Problem to solve
Copy out the data below. Leave nothing out and alter nothing.

Stored data
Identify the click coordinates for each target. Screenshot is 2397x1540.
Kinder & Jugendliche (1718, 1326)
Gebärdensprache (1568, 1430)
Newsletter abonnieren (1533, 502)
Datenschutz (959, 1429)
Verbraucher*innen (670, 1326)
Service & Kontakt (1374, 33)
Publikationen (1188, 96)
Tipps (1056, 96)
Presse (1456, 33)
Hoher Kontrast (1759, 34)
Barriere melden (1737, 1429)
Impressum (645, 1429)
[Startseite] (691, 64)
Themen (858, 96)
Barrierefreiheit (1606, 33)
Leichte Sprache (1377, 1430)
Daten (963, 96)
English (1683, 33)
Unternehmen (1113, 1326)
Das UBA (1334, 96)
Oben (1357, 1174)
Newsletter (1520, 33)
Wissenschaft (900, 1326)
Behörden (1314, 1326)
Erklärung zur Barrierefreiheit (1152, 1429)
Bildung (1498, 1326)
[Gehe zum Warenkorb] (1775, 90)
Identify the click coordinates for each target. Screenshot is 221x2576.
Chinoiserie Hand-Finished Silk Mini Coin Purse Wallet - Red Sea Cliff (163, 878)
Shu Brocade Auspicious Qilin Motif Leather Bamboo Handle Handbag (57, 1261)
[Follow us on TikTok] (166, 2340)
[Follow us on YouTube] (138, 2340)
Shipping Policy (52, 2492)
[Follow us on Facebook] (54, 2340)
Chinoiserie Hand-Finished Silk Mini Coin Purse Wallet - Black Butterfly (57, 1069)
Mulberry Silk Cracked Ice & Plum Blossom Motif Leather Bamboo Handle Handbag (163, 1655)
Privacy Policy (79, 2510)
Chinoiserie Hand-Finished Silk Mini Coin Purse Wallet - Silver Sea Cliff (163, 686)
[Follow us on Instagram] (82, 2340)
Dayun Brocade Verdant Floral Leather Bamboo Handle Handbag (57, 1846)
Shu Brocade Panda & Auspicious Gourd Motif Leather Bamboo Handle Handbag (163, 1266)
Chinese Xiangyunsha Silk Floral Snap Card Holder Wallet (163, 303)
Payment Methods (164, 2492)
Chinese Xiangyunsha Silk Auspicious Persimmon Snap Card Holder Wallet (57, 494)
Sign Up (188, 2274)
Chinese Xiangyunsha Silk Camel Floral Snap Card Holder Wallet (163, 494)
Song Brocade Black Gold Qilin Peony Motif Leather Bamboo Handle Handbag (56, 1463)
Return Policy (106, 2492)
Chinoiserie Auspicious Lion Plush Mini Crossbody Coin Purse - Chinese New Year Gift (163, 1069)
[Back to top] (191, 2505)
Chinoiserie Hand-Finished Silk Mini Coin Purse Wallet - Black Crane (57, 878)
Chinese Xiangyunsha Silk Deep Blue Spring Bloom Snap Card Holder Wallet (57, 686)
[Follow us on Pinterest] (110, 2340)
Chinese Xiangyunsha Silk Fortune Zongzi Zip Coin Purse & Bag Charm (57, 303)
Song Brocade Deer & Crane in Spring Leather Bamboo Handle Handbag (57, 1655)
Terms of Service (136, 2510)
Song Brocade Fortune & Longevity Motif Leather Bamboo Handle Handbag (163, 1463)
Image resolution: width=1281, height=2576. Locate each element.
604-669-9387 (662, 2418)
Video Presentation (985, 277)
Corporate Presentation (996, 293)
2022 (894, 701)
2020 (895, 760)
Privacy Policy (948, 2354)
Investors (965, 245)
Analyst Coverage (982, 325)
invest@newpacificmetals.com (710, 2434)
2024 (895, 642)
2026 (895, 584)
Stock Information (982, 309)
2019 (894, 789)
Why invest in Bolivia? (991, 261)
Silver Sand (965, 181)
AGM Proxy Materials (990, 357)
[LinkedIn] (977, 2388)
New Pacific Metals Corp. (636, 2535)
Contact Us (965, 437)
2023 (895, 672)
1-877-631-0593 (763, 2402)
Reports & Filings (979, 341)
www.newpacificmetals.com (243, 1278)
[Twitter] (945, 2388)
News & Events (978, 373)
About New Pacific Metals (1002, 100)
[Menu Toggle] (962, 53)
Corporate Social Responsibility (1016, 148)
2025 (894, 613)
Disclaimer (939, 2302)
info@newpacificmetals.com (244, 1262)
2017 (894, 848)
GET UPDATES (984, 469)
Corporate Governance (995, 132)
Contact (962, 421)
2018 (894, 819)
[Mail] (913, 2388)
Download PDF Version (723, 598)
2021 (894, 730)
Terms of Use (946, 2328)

Your response
Identify the click coordinates for each target. Screenshot is 2397x1540.
Kinder & Jugendliche (1718, 1326)
Gebärdensprache (1568, 1430)
Newsletter abonnieren (1533, 502)
Datenschutz (959, 1429)
Verbraucher*innen (670, 1326)
Service & Kontakt (1374, 33)
Publikationen (1188, 96)
Tipps (1056, 96)
Presse (1456, 33)
Hoher Kontrast (1759, 34)
Barriere melden (1737, 1429)
Impressum (645, 1429)
[Startseite] (691, 64)
Themen (858, 96)
Barrierefreiheit (1606, 33)
Leichte Sprache (1377, 1430)
Daten (963, 96)
English (1683, 33)
Unternehmen (1113, 1326)
Das UBA (1334, 96)
Oben (1357, 1174)
Newsletter (1520, 33)
Wissenschaft (900, 1326)
Behörden (1314, 1326)
Erklärung zur Barrierefreiheit (1152, 1429)
Bildung (1498, 1326)
[Gehe zum Warenkorb] (1775, 90)
Identify the click coordinates for each target. Screenshot is 221x2576.
Chinoiserie Hand-Finished Silk Mini Coin Purse Wallet - Red Sea Cliff (163, 878)
Shu Brocade Auspicious Qilin Motif Leather Bamboo Handle Handbag (57, 1261)
[Follow us on TikTok] (166, 2340)
[Follow us on YouTube] (138, 2340)
Shipping Policy (52, 2492)
[Follow us on Facebook] (54, 2340)
Chinoiserie Hand-Finished Silk Mini Coin Purse Wallet - Black Butterfly (57, 1069)
Mulberry Silk Cracked Ice & Plum Blossom Motif Leather Bamboo Handle Handbag (163, 1655)
Privacy Policy (79, 2510)
Chinoiserie Hand-Finished Silk Mini Coin Purse Wallet - Silver Sea Cliff (163, 686)
[Follow us on Instagram] (82, 2340)
Dayun Brocade Verdant Floral Leather Bamboo Handle Handbag (57, 1846)
Shu Brocade Panda & Auspicious Gourd Motif Leather Bamboo Handle Handbag (163, 1266)
Chinese Xiangyunsha Silk Floral Snap Card Holder Wallet (163, 303)
Payment Methods (164, 2492)
Chinese Xiangyunsha Silk Auspicious Persimmon Snap Card Holder Wallet (57, 494)
Sign Up (188, 2274)
Chinese Xiangyunsha Silk Camel Floral Snap Card Holder Wallet (163, 494)
Song Brocade Black Gold Qilin Peony Motif Leather Bamboo Handle Handbag (56, 1463)
Return Policy (106, 2492)
Chinoiserie Auspicious Lion Plush Mini Crossbody Coin Purse - Chinese New Year Gift (163, 1069)
[Back to top] (191, 2505)
Chinoiserie Hand-Finished Silk Mini Coin Purse Wallet - Black Crane (57, 878)
Chinese Xiangyunsha Silk Deep Blue Spring Bloom Snap Card Holder Wallet (57, 686)
[Follow us on Pinterest] (110, 2340)
Chinese Xiangyunsha Silk Fortune Zongzi Zip Coin Purse & Bag Charm (57, 303)
Song Brocade Deer & Crane in Spring Leather Bamboo Handle Handbag (57, 1655)
Terms of Service (136, 2510)
Song Brocade Fortune & Longevity Motif Leather Bamboo Handle Handbag (163, 1463)
Image resolution: width=1281, height=2576. Locate each element.
604-669-9387 (662, 2418)
Video Presentation (985, 277)
Corporate Presentation (996, 293)
2022 (894, 701)
2020 (895, 760)
Privacy Policy (948, 2354)
Investors (965, 245)
Analyst Coverage (982, 325)
invest@newpacificmetals.com (710, 2434)
2024 (895, 642)
2026 (895, 584)
Stock Information (982, 309)
2019 (894, 789)
Why invest in Bolivia? (991, 261)
Silver Sand (965, 181)
AGM Proxy Materials (990, 357)
[LinkedIn] (977, 2388)
New Pacific Metals Corp. (636, 2535)
Contact Us (965, 437)
2023 (895, 672)
1-877-631-0593 (763, 2402)
Reports & Filings (979, 341)
www.newpacificmetals.com (243, 1278)
[Twitter] (945, 2388)
News & Events (978, 373)
About New Pacific Metals (1002, 100)
[Menu Toggle] (962, 53)
Corporate Social Responsibility (1016, 148)
2025 (894, 613)
Disclaimer (939, 2302)
info@newpacificmetals.com (244, 1262)
2017 (894, 848)
GET UPDATES (984, 469)
Corporate Governance (995, 132)
Contact (962, 421)
2018 (894, 819)
[Mail] (913, 2388)
Download PDF Version (723, 598)
2021 (894, 730)
Terms of Use (946, 2328)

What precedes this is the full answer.